=== DATASET RECORDS ===

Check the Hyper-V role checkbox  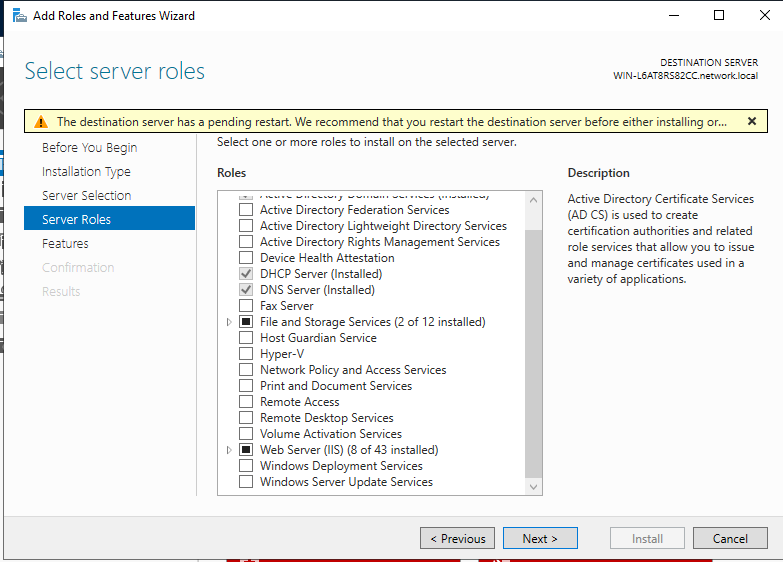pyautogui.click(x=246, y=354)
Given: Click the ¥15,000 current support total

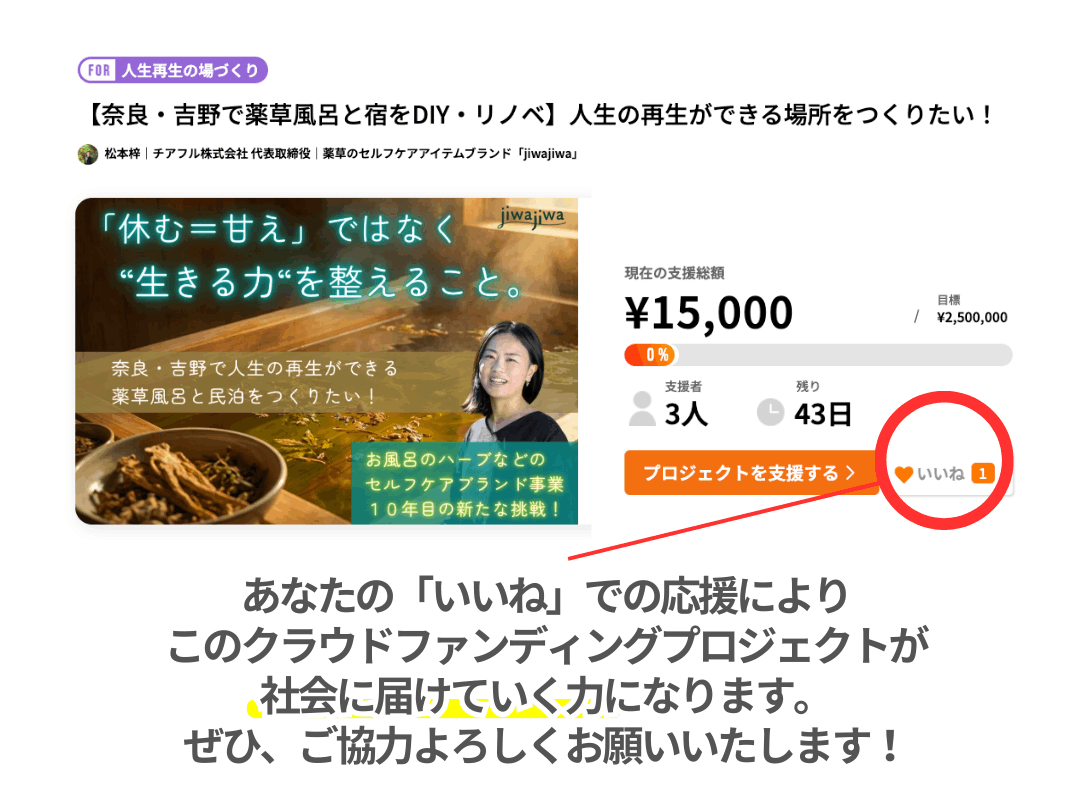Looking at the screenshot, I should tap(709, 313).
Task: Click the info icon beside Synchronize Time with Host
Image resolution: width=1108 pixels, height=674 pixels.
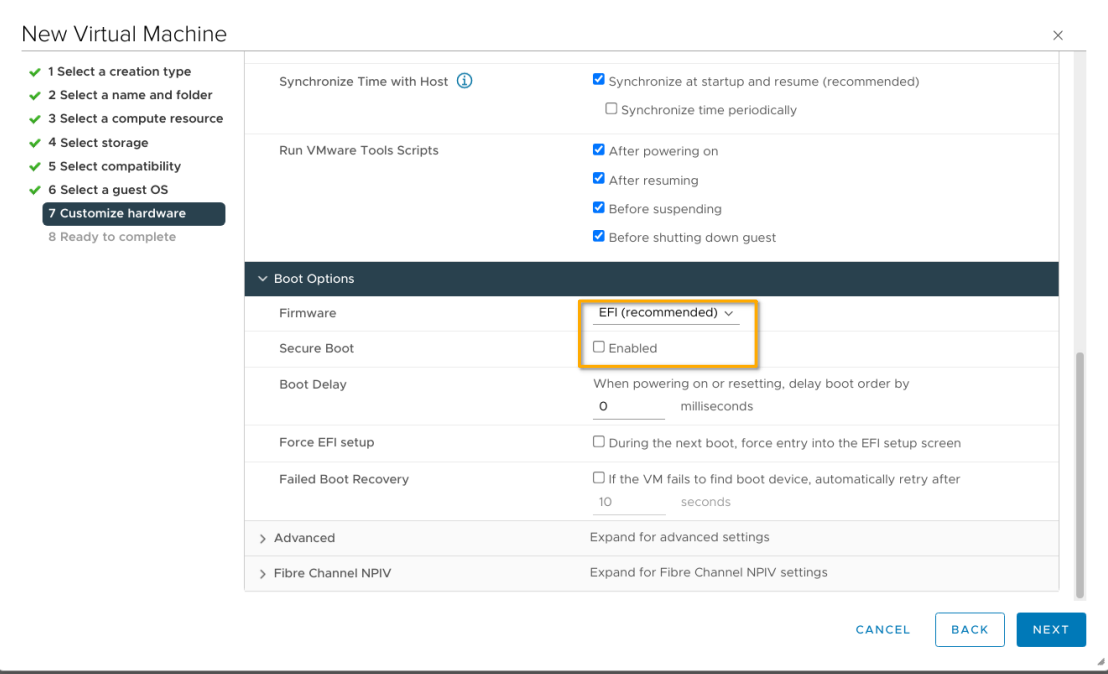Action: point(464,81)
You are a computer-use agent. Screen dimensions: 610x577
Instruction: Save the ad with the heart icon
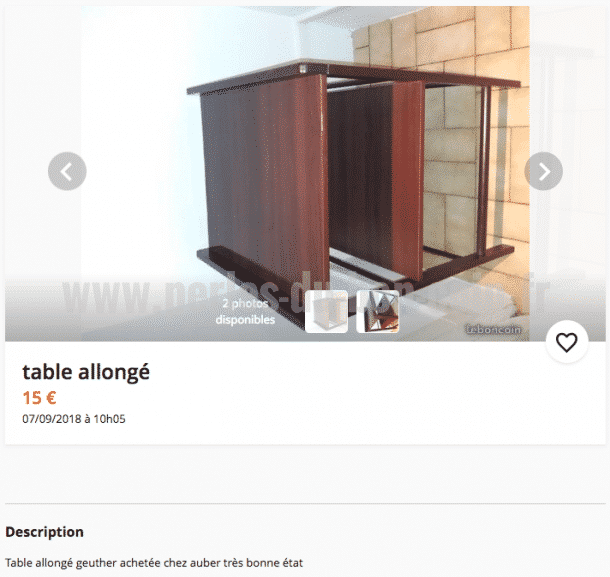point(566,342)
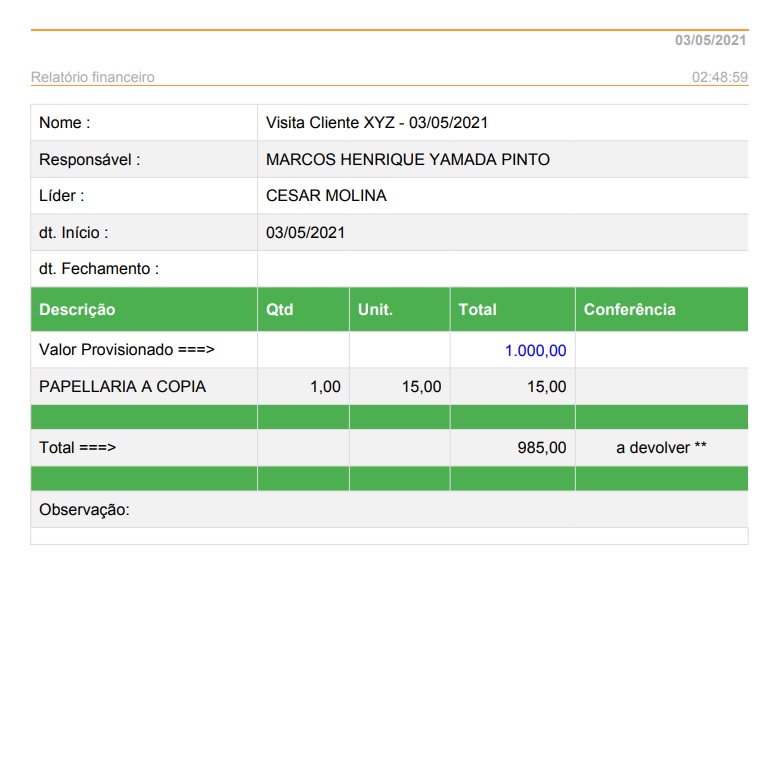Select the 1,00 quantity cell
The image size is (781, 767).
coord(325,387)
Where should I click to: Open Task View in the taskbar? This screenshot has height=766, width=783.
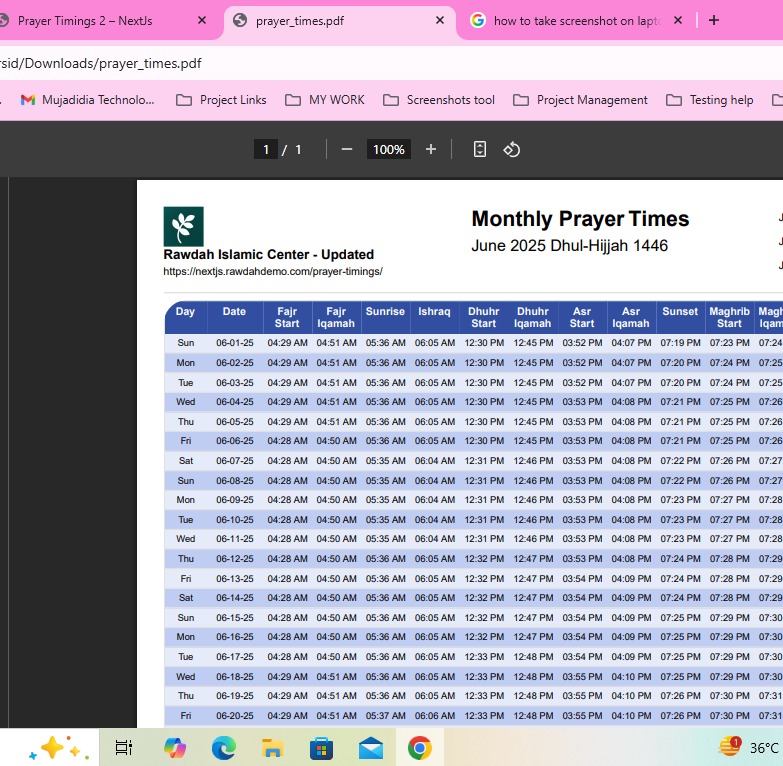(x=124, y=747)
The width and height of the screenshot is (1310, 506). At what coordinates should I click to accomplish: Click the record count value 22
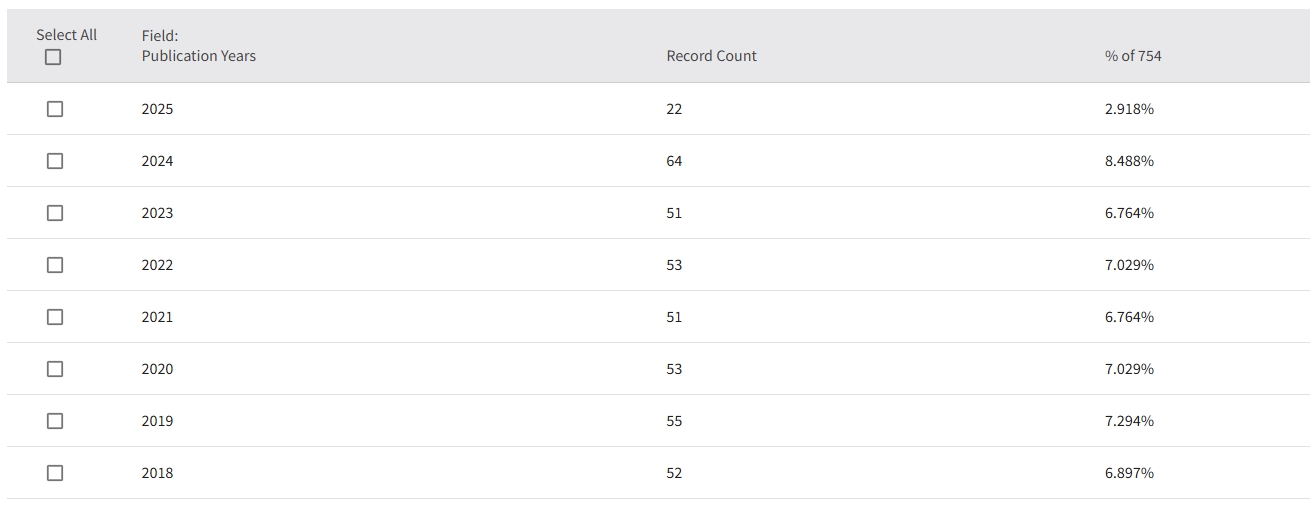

===

__EXERCISE INSTRUCTIONS__. Return exactly the lines from the one containing "Given: Click the" through the end of the records, leaving out every picture.

__TASK RESULT__.
Given: Click the ¥15,000 current support total

Looking at the screenshot, I should tap(709, 313).
Task: Click the info icon beside Synchronize Time with Host
Image resolution: width=1108 pixels, height=674 pixels.
Action: point(464,81)
You are a computer-use agent. Screen dimensions: 610x577
Instruction: Save the ad with the heart icon
point(566,342)
Select the 1,00 quantity cell
The image size is (781, 767).
coord(325,387)
Where should I click to: Open Task View in the taskbar? This screenshot has height=766, width=783.
(x=124, y=747)
The width and height of the screenshot is (1310, 506). At what coordinates should I click to accomplish: Click the record count value 22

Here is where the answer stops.